How to Track Changes Better in Contract Management
You’ve probably been there before.
With a looming deadline, you finally get that long-waited email from a manager who was going to look over the latest draft of your contract and make some revisions. As you open Word document named “Government Bid v10 DDedit9 revisedFinal Final_Final.doc” you’re wondering what version you’re really working and whether or not everybody that needed to review the doc actually did. You’re hit with a visual overload of strikeouts in each and every color of the rainbow, each of for the seven contributors to the contract at hand. Still, you race to process all changes and once you’re about to send out the “final version” of the contract, you get an email from your manager’s boss with a series of must-include clauses in a document that includes “v4” in its name. Sigh.
It’s possible to track changes in contract management without you going insane. Here are five best practices to make it a reality.
1. Leave Confidential Information Out of the Document
It may sound like a good idea to include all information regarding a contract in a single unit, however, that practice may become a time bomb. Take for example, when Unix seller SCO Group unwilling revealed that it was prepping a lawsuit against Bank of America when it didn’t properly used the invisible electronic ink feature of Word.
It’s essential to have the right context when revising the latest draft of a contract, but it’s equally important to be able to protect confidential information. For example, you can use a contract management system to keep a layer of separation between for-your-eyes-only comments and contract drafts.

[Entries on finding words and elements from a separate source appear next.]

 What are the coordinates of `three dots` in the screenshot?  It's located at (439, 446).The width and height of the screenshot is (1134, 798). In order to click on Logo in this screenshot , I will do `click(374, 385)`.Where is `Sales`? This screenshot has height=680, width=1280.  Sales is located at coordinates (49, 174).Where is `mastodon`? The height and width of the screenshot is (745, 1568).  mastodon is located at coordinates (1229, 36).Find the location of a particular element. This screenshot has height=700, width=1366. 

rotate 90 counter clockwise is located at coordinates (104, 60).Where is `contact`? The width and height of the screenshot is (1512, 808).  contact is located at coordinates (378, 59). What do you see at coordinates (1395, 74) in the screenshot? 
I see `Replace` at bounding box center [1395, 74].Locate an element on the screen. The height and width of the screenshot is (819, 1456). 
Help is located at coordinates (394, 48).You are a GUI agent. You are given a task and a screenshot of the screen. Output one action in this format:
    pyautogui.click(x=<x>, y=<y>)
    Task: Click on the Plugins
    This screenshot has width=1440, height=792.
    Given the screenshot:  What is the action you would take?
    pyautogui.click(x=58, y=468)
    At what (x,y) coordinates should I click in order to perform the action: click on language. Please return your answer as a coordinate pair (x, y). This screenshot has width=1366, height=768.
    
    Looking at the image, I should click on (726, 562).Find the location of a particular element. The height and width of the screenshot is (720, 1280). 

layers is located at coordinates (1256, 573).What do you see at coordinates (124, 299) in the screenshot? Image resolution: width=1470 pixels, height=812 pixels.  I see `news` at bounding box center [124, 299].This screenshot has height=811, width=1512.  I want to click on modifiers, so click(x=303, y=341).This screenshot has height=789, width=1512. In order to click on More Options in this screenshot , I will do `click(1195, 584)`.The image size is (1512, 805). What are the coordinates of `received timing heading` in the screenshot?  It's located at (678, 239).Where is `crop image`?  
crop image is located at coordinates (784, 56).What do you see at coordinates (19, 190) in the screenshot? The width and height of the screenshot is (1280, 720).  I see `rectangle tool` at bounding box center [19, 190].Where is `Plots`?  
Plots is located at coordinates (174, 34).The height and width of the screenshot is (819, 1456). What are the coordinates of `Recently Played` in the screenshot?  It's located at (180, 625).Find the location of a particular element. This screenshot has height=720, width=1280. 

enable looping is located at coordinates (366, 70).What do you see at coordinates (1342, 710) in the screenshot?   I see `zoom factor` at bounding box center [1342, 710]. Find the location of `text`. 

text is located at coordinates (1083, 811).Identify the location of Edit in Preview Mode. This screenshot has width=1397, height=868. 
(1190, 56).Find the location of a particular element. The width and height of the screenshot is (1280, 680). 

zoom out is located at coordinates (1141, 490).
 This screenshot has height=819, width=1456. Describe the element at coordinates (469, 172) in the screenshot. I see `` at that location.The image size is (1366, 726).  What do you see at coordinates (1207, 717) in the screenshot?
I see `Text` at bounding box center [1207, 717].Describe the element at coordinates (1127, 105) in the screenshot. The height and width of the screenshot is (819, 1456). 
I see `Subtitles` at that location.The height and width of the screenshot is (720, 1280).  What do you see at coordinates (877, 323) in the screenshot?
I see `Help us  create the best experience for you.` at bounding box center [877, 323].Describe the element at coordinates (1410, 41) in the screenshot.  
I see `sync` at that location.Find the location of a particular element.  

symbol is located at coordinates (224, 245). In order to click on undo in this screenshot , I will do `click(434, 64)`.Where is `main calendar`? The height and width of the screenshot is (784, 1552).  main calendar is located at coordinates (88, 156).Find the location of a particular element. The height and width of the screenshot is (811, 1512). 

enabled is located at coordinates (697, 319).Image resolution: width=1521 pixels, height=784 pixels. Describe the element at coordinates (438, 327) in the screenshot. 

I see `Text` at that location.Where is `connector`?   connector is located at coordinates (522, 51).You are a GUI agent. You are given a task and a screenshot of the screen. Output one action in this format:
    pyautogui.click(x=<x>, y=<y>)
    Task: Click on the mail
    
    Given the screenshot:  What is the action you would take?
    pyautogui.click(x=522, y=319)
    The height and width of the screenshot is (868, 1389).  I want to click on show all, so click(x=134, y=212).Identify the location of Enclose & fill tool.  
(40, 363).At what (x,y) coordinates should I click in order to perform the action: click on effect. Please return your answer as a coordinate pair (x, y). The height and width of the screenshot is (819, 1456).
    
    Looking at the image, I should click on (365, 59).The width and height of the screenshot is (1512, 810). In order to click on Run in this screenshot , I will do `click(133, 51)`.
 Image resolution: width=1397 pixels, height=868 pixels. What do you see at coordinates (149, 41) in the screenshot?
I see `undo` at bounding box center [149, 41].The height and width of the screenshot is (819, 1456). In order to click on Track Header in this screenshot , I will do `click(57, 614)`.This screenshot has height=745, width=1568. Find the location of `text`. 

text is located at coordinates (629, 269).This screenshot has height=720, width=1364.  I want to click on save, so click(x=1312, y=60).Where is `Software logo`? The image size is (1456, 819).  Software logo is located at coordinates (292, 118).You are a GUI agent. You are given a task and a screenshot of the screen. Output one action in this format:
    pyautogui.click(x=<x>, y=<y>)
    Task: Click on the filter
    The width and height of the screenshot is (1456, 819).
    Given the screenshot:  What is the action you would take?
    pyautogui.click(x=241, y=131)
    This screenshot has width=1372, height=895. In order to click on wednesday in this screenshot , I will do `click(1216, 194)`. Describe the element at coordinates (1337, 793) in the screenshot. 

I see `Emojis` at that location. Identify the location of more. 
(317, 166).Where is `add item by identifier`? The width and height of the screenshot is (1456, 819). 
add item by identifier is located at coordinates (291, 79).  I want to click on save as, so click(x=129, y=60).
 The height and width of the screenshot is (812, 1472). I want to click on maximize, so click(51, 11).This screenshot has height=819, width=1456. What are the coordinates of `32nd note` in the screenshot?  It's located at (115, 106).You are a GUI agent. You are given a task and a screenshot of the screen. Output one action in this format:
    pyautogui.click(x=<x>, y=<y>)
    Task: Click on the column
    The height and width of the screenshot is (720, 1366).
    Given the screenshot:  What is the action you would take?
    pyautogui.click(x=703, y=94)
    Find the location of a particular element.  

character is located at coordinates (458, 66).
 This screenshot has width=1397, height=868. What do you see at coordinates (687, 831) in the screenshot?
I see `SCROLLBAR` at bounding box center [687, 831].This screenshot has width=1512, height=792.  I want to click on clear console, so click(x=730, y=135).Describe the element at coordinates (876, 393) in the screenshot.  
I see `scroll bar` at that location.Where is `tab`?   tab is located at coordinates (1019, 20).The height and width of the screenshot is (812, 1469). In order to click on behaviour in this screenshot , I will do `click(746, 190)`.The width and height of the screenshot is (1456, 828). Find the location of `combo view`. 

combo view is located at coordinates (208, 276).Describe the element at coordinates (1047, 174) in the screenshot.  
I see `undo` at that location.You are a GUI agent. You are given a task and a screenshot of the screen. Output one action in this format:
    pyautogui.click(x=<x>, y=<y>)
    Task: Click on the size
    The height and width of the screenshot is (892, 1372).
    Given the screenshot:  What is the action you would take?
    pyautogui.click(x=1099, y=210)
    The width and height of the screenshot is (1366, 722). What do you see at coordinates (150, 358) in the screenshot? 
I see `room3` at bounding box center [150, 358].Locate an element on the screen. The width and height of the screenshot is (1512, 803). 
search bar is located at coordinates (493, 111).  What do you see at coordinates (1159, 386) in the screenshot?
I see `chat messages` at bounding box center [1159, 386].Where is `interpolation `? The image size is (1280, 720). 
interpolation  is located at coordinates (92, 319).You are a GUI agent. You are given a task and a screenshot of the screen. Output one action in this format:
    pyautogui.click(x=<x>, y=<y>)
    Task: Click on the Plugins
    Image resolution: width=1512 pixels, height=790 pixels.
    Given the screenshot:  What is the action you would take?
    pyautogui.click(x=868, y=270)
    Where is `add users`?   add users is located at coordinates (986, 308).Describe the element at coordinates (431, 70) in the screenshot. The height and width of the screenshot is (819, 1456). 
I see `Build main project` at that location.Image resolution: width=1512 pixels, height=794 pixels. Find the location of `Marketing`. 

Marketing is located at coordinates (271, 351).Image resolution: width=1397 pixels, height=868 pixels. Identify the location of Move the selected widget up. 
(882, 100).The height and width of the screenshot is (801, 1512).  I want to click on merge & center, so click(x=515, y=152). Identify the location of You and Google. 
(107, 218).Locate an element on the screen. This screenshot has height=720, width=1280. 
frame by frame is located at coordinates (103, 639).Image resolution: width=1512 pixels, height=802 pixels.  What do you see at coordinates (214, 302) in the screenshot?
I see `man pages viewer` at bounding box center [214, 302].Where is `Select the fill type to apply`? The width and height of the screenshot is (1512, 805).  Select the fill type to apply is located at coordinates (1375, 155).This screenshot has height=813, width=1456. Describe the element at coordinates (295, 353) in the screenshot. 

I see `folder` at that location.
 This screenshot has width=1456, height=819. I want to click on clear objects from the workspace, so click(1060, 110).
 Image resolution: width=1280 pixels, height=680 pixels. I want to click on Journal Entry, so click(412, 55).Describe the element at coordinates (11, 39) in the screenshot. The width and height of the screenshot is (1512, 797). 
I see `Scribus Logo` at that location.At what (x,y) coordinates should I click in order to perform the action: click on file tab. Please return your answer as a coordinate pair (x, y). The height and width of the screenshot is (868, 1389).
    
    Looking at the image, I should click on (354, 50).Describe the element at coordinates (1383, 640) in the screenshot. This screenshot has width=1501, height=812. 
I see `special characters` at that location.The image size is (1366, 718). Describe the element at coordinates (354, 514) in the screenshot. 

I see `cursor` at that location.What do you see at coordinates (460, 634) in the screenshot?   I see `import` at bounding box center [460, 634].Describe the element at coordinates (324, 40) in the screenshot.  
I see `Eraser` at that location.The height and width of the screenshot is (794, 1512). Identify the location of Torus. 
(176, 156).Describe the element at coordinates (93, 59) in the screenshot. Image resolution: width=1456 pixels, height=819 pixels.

2. Develop a Check-In & Check-Out Policy
A great way to prevent “Final_Final_Final_ReallyFinalThisTime.doc” syndrome is to limit access to a document for a period of time. It may rub some people, particularly top-level executives, the wrong way but it can give a much-needed breathing room for everybody involved in a multi-authored contract.
Ceteris paribus or “all or other things being equal or held constant” is critical to let an author finish her revision faster. Ideally, you can use a digital tool that blocks access to a document when somebody “checks out” that document and that enables access once the revised draft is checked back into the system.
Even, just a strictly-enforced verbal policy of “please wait until X finished his draft” can increase the efficiency of your contract team.
3. Increase Visibility of Processes
One thing is to expect that somebody takes a look at the draft of the contract and another to assign to that somebody a specific task within a well-defined contract lifecycle.
A contract management system allows you to customize the steps in your contract lifecycle, allocate team members to projects, and assign tasks from your contract lifecycle to those team members. Leave the guesswork out of your contract processes and clearly establish the what/who/when/where of each one of those processes.
4. Centralize Templates and Clauses
Manual processes that have to be replicated on a rolling basis are prone to human error. An example is the Excel whiz and model developer that developed a complicated value-at-risk model for a synthetic credit portfolio that “operated through a series of Excel spreadsheets, which had to be completed manually, by a process of copying and pasting data from one spreadsheet to another.” (See also: Why Excel is Not Enough for Contract Management)
Instead of forcing every employee to keep his own Franken-spreadsheet or repository of contract spreadsheets and clauses, a better idea is to centralize your company’s library of pre-approved contract templates and clauses. This way you can ensure that everybody is operating with the most up-to-date templates and clauses.
5. Keep Contract Language Within Acceptable Range
Learn from the data entry error that took place during the 2012 London Olympics. By incorrectly inputting that the remaining available tickets for an event were 20,000 instead of the actual 10,000, a clerk created a loss and a PR nightmare.
There are two easy ways that this data entry blunder could have prevented.
First, the process could have been automated. Why did a staff member had to manually input the remaining number of ticket into a spreadsheet rather than the system automatically calculating that number? This is a clear example of why contract management benefits from automation.
Second, a contract management system is able to indicate you when language deviates from a pre-approved range. Imagine the usefulness of being able to know who made the change, when the change took place, what is the difference between the used and pre-approved language, and why the change was made. Such documentation can be automatically sent to the right person to determine whether or not the change is valid.
Tracking changes is an essential part of contract management. Without an efficient process, an enterprise can burn through available hours for any project. By leaving confidential information outside of a document, using a check-in/check-out policy for revisions, increasing visibility of the overall change process, centralizing access to contract templates and clauses, and keeping contract language within pre-approved ranges, you’re taking important steps in making your track management better.